What you should do: An exact reproduction of the data below is the required answer.
====== Supplied entries
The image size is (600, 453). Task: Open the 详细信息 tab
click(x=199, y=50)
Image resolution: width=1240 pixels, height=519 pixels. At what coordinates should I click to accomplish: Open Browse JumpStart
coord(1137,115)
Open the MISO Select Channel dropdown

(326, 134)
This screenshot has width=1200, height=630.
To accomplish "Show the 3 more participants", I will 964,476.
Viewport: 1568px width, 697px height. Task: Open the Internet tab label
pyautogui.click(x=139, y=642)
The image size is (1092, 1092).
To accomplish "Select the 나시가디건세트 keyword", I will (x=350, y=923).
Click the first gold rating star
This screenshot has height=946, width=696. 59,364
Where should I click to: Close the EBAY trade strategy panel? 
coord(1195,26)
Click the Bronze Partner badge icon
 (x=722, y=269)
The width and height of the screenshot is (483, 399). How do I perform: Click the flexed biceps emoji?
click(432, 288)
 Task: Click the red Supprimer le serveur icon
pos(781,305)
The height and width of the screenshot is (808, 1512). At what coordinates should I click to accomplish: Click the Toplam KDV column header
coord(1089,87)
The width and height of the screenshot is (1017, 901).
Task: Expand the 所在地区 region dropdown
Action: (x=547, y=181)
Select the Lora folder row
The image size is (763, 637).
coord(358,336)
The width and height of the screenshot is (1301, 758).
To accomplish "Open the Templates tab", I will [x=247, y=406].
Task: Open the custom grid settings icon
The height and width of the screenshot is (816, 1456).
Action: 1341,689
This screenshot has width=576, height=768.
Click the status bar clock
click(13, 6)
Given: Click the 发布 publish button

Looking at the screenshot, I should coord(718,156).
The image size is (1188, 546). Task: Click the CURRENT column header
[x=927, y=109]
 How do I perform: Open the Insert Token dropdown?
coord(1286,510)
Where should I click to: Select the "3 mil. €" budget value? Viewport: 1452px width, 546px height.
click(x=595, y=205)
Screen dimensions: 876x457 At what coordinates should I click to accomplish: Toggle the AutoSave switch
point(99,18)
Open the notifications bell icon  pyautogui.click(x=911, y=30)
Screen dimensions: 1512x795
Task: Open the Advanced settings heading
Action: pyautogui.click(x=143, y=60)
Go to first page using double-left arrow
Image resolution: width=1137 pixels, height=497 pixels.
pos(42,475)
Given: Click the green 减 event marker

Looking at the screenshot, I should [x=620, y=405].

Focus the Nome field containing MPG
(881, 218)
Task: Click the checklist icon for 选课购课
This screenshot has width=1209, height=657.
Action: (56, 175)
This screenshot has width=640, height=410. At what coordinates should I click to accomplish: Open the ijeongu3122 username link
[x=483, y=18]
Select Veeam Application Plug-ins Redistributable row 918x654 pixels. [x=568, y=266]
============
Exercise result:
The image size is (600, 453). Task: Open the 详细信息 tab
click(x=199, y=50)
Image resolution: width=1240 pixels, height=519 pixels. At what coordinates should I click to accomplish: Open Browse JumpStart
coord(1137,115)
Open the MISO Select Channel dropdown

(326, 134)
This screenshot has width=1200, height=630.
To accomplish "Show the 3 more participants", I will 964,476.
Viewport: 1568px width, 697px height. Task: Open the Internet tab label
pyautogui.click(x=139, y=642)
The image size is (1092, 1092).
To accomplish "Select the 나시가디건세트 keyword", I will (x=350, y=923).
Click the first gold rating star
This screenshot has height=946, width=696. 59,364
Where should I click to: Close the EBAY trade strategy panel? 
coord(1195,26)
Click the Bronze Partner badge icon
 (x=722, y=269)
The width and height of the screenshot is (483, 399). How do I perform: Click the flexed biceps emoji?
click(432, 288)
 Task: Click the red Supprimer le serveur icon
pos(781,305)
The height and width of the screenshot is (808, 1512). At what coordinates should I click to accomplish: Click the Toplam KDV column header
coord(1089,87)
The width and height of the screenshot is (1017, 901).
Task: Expand the 所在地区 region dropdown
Action: (x=547, y=181)
Select the Lora folder row
The image size is (763, 637).
coord(358,336)
The width and height of the screenshot is (1301, 758).
To accomplish "Open the Templates tab", I will [x=247, y=406].
Task: Open the custom grid settings icon
The height and width of the screenshot is (816, 1456).
Action: 1341,689
This screenshot has width=576, height=768.
Click the status bar clock
click(13, 6)
Given: Click the 发布 publish button

Looking at the screenshot, I should coord(718,156).
The image size is (1188, 546). Task: Click the CURRENT column header
[x=927, y=109]
 How do I perform: Open the Insert Token dropdown?
coord(1286,510)
Where should I click to: Select the "3 mil. €" budget value? Viewport: 1452px width, 546px height.
click(x=595, y=205)
Screen dimensions: 876x457 At what coordinates should I click to accomplish: Toggle the AutoSave switch
point(99,18)
Open the notifications bell icon  pyautogui.click(x=911, y=30)
Screen dimensions: 1512x795
Task: Open the Advanced settings heading
Action: pyautogui.click(x=143, y=60)
Go to first page using double-left arrow
Image resolution: width=1137 pixels, height=497 pixels.
pos(42,475)
Given: Click the green 减 event marker

Looking at the screenshot, I should [x=620, y=405].

Focus the Nome field containing MPG
(881, 218)
Task: Click the checklist icon for 选课购课
This screenshot has width=1209, height=657.
Action: (56, 175)
This screenshot has width=640, height=410. At what coordinates should I click to accomplish: Open the ijeongu3122 username link
[x=483, y=18]
Select Veeam Application Plug-ins Redistributable row 918x654 pixels. [x=568, y=266]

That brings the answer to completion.